ELN structure and utility

At the top layer, GitHub uses repositories to organize and store data and information. Each repository has Code, Issues, Discussions, Projects and Wiki tabs, all of which contribute to the ELN workflow (Fig. 2). Repositories also contain Pull Requests, Actions, and Insight tabs, which are currently not used in our ELN workflow, along with Security and Settings tabs which are not discussed here.

Fig2 Scroggie DigDisc2023 2.gif

Figure 2. Overview of a GitHub ELN repository and its structure and utility.

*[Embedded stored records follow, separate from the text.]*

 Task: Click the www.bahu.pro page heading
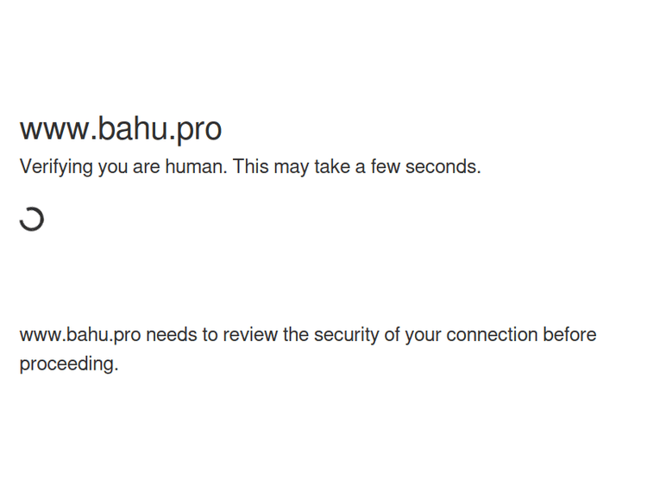[121, 129]
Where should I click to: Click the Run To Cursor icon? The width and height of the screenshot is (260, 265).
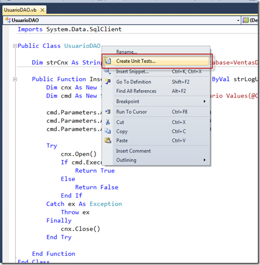(x=108, y=111)
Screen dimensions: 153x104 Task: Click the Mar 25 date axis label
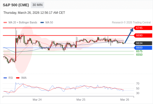point(81,100)
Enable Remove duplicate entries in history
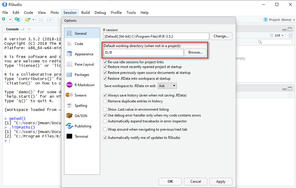The width and height of the screenshot is (296, 188). coord(105,101)
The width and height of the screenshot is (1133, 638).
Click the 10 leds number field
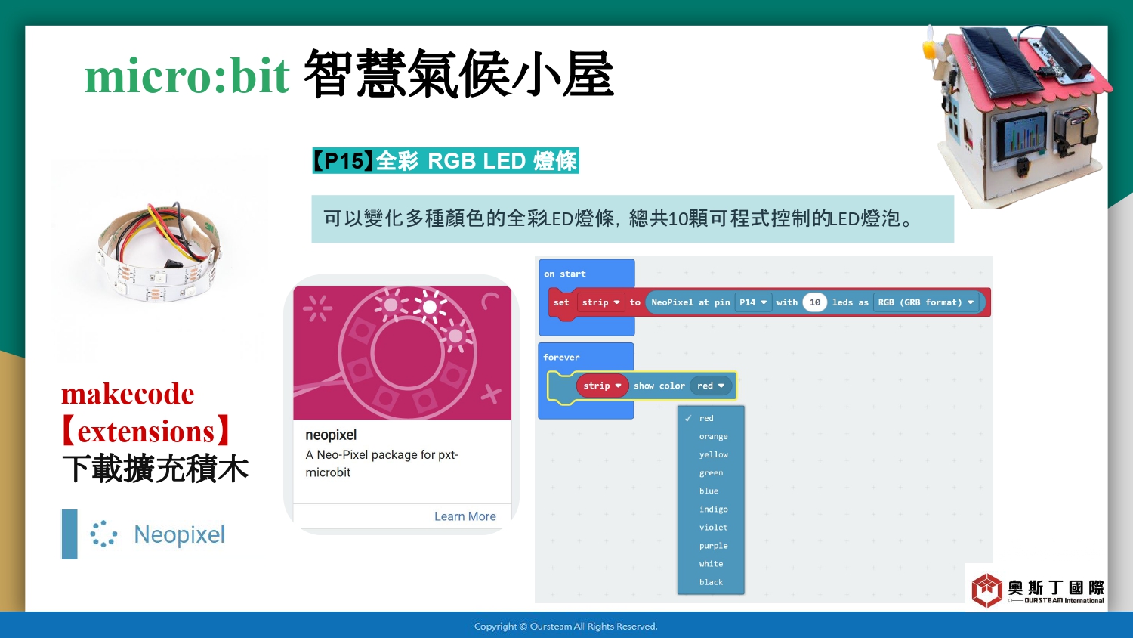tap(814, 302)
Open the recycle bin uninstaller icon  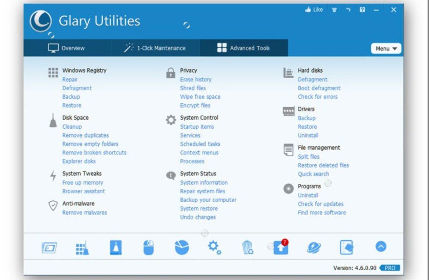(x=247, y=247)
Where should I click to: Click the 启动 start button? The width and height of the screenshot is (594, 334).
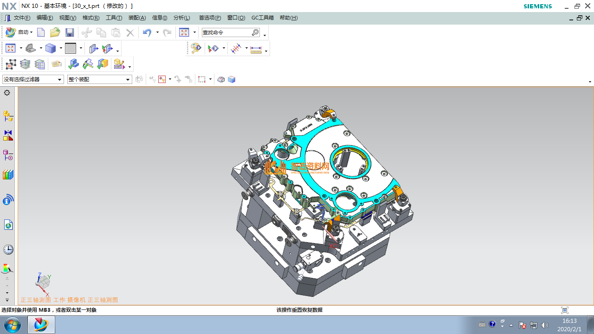pyautogui.click(x=19, y=32)
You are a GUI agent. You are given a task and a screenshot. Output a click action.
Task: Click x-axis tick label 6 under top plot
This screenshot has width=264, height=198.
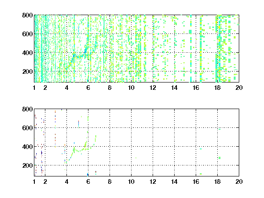point(88,88)
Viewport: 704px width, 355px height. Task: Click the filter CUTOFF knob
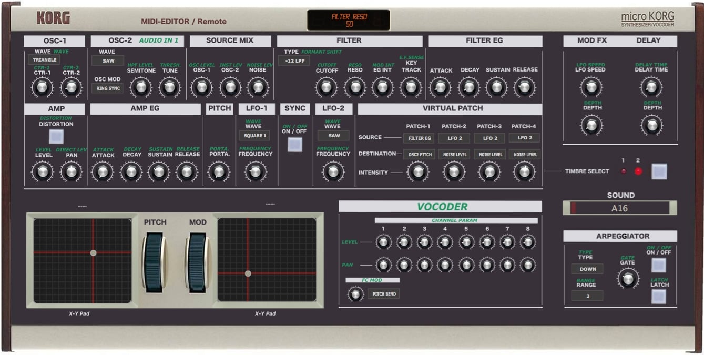click(327, 87)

Repositories can be set up either by an individual or an organization (e.g., research group) and assigned to individuals. Within Open Source Mycetoma and Open Source Tuberculosis there are topic-specific repositories which support discussion and collaboration, while ELN repositories are created by individuals and linked to the relevant organization's repositories. This gives researchers the freedom to organize ELN repositories in a way that suits their individual needs. For example, while multiple projects can be contained in a single repository, a researcher may choose to have multiple repositories, one for each project they are involved in. Alternatively, a research group could set up repositories for each project with all researchers working on the project contributing to the single repository. Either way, an overview of all repositories can be viewed on both the individual's and organization's profile. This interconnectivity of related work and segregation of distinct topics makes GitHub a useful tool, not only as an ELN, but also as a platform for the presentation of research and collaboration.

Notebook pages

The Issues tab is used to house notebook pages: each represents an individual experiment and contains all the essential information, including the title, aim, quantity of reagents, methods, results, discussion, and conclusions, along with linked references. In creating a new issue, the title, hyperlink to the risk assessment, reaction scheme (uploaded as an image), and table of reagents are posted. Plain text is formatted using Markdown, creating headings, tables, and hyperlinks to aid clarity and readability. Making use of the forum-like structure, each subsequent addition to the notebook page is posted as a comment and conveniently time stamped. All experimental, observational, and analytical data are also uploaded to the relevant issue. Once an experiment is completed, the issue is "closed." This keeps the Issues landing page free of clutter and "open" issues (active experiments) easily accessible, as open and closed issues are segregated. Examples of a typical Issues landing page and notebook page are shown in Fig. 3 and 4, respectively.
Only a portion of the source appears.